If I had gone, I would be dead.
I read the text again. The words remain unchanged. My body reacts—a cold wave of adrenaline followed by a slow, clinical anger.
Someone knew where I was meant to be. Someone targeted my location. When I didn't show, they torched the shipment anyway, just to prove they could reach me.
The list of people who knew my schedule is short enough to carve onto a bullet.
My father.
Boris.
The logistics man currently in federal custody.
And Maksim.
Maksim has access to my calendar through the security protocols. He was locked in this room with me when the hit
occurred. His hands are the ones that made my coffee exactly the way I like it.

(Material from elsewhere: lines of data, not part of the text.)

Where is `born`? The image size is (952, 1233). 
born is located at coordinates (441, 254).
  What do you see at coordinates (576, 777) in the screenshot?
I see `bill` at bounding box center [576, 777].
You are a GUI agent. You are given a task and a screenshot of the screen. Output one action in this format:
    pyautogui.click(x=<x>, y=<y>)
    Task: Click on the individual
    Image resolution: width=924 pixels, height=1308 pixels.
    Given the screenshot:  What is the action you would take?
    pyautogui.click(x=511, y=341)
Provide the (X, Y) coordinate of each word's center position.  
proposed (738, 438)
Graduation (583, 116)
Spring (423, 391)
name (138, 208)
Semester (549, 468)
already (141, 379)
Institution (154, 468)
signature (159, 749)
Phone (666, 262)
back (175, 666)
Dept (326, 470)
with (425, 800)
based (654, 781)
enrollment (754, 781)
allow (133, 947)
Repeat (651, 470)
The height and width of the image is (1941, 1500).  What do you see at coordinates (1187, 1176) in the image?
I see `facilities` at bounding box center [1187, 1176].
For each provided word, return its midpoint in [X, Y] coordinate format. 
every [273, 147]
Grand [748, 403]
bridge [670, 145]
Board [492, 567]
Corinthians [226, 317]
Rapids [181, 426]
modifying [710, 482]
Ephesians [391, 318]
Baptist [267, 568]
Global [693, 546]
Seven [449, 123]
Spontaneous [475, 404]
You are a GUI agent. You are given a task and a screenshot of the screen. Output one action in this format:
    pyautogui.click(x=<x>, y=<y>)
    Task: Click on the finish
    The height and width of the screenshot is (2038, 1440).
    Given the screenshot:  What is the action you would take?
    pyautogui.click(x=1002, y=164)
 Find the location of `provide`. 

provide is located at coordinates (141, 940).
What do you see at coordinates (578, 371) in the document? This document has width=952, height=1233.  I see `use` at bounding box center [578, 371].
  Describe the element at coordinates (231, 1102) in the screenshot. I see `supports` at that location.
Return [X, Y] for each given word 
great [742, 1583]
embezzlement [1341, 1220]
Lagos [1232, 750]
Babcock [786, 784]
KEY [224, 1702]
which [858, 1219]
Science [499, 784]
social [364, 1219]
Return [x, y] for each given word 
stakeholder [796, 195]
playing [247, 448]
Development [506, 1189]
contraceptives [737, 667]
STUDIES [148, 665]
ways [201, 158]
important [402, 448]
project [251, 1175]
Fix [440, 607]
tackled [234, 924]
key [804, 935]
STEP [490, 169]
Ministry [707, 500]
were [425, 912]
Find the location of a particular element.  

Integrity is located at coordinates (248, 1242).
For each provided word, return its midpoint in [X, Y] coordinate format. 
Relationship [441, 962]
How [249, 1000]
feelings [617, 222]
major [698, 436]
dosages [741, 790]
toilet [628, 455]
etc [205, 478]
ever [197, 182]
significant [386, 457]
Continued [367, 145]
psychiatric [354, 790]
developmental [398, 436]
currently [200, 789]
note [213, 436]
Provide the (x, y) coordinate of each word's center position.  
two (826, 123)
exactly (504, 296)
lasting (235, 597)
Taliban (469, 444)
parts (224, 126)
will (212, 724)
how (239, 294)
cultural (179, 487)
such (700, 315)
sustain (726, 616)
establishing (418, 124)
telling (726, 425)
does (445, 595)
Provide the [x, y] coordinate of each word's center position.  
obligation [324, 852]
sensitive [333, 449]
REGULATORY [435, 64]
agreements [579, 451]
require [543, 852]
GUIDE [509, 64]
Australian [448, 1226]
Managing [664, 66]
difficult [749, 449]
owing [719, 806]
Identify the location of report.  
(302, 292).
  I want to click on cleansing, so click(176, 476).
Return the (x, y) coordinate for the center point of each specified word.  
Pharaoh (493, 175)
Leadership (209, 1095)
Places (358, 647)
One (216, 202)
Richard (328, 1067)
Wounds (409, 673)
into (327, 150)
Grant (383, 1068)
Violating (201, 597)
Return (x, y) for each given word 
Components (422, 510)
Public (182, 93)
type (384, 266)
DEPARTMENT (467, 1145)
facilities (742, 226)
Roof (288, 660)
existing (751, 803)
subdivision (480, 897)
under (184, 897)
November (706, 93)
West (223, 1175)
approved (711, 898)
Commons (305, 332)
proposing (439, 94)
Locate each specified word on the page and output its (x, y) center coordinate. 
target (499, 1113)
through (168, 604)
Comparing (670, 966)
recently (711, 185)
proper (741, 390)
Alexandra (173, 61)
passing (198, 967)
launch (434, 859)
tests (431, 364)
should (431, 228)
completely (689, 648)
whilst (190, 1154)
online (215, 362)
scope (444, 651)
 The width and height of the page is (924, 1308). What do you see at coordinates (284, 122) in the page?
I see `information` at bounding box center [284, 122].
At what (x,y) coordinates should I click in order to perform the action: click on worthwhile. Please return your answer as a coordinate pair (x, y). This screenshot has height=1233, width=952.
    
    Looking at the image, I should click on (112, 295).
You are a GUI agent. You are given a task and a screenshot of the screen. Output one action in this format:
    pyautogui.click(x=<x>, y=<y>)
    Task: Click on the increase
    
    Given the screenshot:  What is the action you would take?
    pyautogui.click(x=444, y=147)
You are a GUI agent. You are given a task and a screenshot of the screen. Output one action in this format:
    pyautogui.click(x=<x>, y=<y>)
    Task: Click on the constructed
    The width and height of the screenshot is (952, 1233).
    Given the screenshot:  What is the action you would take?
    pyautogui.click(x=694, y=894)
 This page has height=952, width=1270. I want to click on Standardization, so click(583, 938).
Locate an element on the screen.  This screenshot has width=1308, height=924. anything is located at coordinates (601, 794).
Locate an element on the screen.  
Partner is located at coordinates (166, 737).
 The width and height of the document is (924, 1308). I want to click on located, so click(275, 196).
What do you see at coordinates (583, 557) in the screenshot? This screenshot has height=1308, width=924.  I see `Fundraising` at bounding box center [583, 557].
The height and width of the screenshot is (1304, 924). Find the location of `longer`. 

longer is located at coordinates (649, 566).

I'm still staring at my phone when he steps out of the bathroom.
He's dressed in tactical black: a fitted shirt, cargo trousers, and a weapon holstered at his hip. I know there's a backup piece tucked into his boot, even if I can't see it. His eyes lock onto mine immediately.
He doesn't blink as he scans my face, assessing the situation.
"Report," he commands, not waiting for a question.
"The shipment—the one I was supposed to oversee," I reply.
His posture shifts subtly, a change in weight, and a muscle in his jaw twitches.
"You were scheduled to be on site," he states.
"Yes."
"You didn't go."
"No."
The silence between us is heavy. Maksim looks at me with an intensity that borders on insubordination. Beneath his professional facade, I detect relief—sharp and violent.
"The Estate," he says. "Your father will want an explanation."
"My father will want a head on a spike." I set the phone down. "Get the car. We leave in ten."
Today,we move heavily.
The route to the Estate cuts through contested ground—neighborhoods where the Baranov name buys silence and others where it buys a bullet.
Maksim has arranged a convoy: two chase cars and one lead vehicle. The drivers are pulled from the inner circle—men whose families live in homes we pay for.
I sit in the back of the armored
Mercedes while Maksim takes the front passenger seat, a deviation from the norm. Usually, he sits next to me, a human shield. Today, he's positioned forward, scanning the road with tense shoulders. He's angry.
"Advance team reports clear through Division," the driver says. "Construction on Ashland, but no bogeys."
Maksim doesn't respond. His hand rests near the SIG Sauer on his thigh, fingers poised to turn violence at the twitch of a muscle.